I hadn’t even watched the trailer for Blackfish, however I already knew I would disagree with a lot of the things the documentary covered. I was always taught from a young age that aquariums weren’t the best, because they exploited aquatic life and kept them locked up in a cage as opposed to keeping them out in the wild where they should be, where their home is. I wasn’t surprised when I first heard about Tilikum the whale taking the life of one of his trainers, because who wouldn’t get annoyed being basically kidnapped, and kept in a tank your whole life alone and for the purpose of entertainment. The film Blackfish proposes this documentary of this whale and the situation that unfolded after it’s aggravation including unfortunate loss of life – however – it comes from an obvious place of bias, that the whale was in the wrong despite the fact that it was indeed captured and the history of whales should have been considered.

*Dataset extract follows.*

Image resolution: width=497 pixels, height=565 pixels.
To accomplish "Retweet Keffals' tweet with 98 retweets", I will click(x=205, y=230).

This is much the opposite with the documentary Earthlings, which points to the audience as being wrong – even if you’ve eaten nothing but chickpeas all week – the narration is monotonous and almost guilt’s the viewer to believe that what humans do to animals is wrong. What we, those who watch this program is wrong and it’s supposed to open our eyes to the hidden parts of the meat and animal farming industry. There are documentary style videos to persuade an audience to believe that a certain the animal is dangerous (like Blackfish and fiction films like Jaws and The Shallows), as well as films that depict the audience as wrong – that people who consume animals are horrendous. Due to these opposing black and white views, it’s hard to find the grey area or how we should feel as an audience when films like these pull us one way and then another.

I don’t think captivity of animals or consumption of animals is fair at all – on the animal – though there are varied opinions of this all over the world, so we have to make our own minds up and not a lot is going to change unfortunately. I find it quite interesting that I was already set on my opinion on animal rights after watching Earthlings – before I watched Blackfish – I decided I would try my best to become a Vegan to support animal rights. Watching Blackfish, despite the negative stance toward Tilikum only furthered my stance that animal captivity and cruelty is wrong. We as an audience watching films about animals are probed to put ourselves or our domestic pets in that position – what if it were us/them? How would we feel? This is anthropomorphism – a way in which people can feel empathy and human feeling for an animal to better understand how they feel.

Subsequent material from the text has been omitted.